/redshift_streaming_minibatch

An example architecture and code for efficiently streaming data into Redshift with the ability to tune the delivery rates and stage to target transformations.

Primary LanguagePythonMIT LicenseMIT

Build a Fast and Efficient ELT Architecture with New Redshift Features

For many organizations moving from a batch frameworks to a faster moving streaming architecture can improve the ability to act on data. Traditionally Data Warehouses were built for nightly batch, but this architecture can be hard to migrate to a continuous load. Utilizing the AWS Analytical Ecosystem and feature enchancements in Redshift, we can build an efficient mini-batch load that is efficient, and optimized for data latency requirements. For the purposes of this blog, I'm going to use a processed set of the NYC CitiBike Data for tracking the status of individual bikes. These events are stored in a Type-2 SCD historical table that will allow analysts and data scientists the ability to easily get the status of a bike at any point in time. This same pattern can extend to other use cases and datasets like subscription status, customer attributes like geography and channel, and product information. Storing these as type-2 SCDs allow easier historical analysis instead of maintaining either current or snapshots of an operational system.

For the fast moving source of data, I'm going to use Kinesis which makes it easy to collect, process, and analyze real-time streaming data at any scale. Once data is on the Kinesis Stream, I need to stage it in S3 at frequent intervals to make it available to load into Redshift. Amazon Kinesis Data Firehose is the easiest way to reliably load streaming data into data lakes, data stores, and analytics services. Once this data is landed in S3, I need to orchestrate loading the data to Redshift and performing a source to target transformation (ELT pattern) to integrate the events into the historical table. Redshift loads most efficiently using COPY statements instead of individual inserts, but the many files that Firehose can generate ideally shouldn't be loaded invididually. I'm using Amazon Simple Queue Service, a distributed message queuing service, to queue the files landing in S3 and generate a manifest for Redshift to load.
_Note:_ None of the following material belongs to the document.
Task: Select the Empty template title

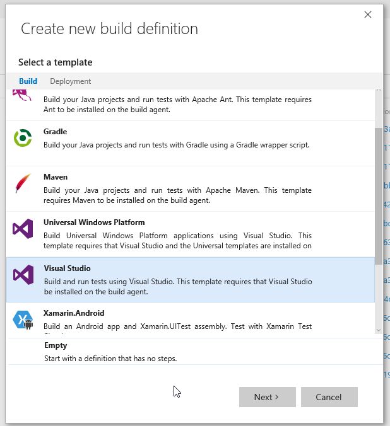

I can use Redshift's new Lambda UDF capability to generate the manifest file from the SQS queue from within Redshift

Preparing the raw NYC Bike Data

To pre-process this data, I've seperated a bike's start and end stations and timestamps into individual records. The EMR Notebook for this processing is here (link here). I've also created a simple Kinesis Producer (producer.py) that streams data from the sample S3 dataset to a Kinesis Data Stream.
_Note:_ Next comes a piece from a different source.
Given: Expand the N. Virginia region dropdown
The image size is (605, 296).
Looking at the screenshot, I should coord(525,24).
Kinesis Data Stream and Firehose

Kinesis Data Stream

For the simulated streaming events, we can use the console to easily create a new "bikedata" stream with a shard capacity of 10.

Kinesis Stream Setup

When the stream is ready, it will read as "Active" in the console.

Kinesis Stream Ready

Firehose

To faciliate streaming this data to S3 where it will be staged for Redshift to ingest, we will create a Kinesis Firehose Delivery to S3. This architecture does not use the deliver to Redshift option since the cluster is running in a private subnet in my VPC without a publically accessible IP address.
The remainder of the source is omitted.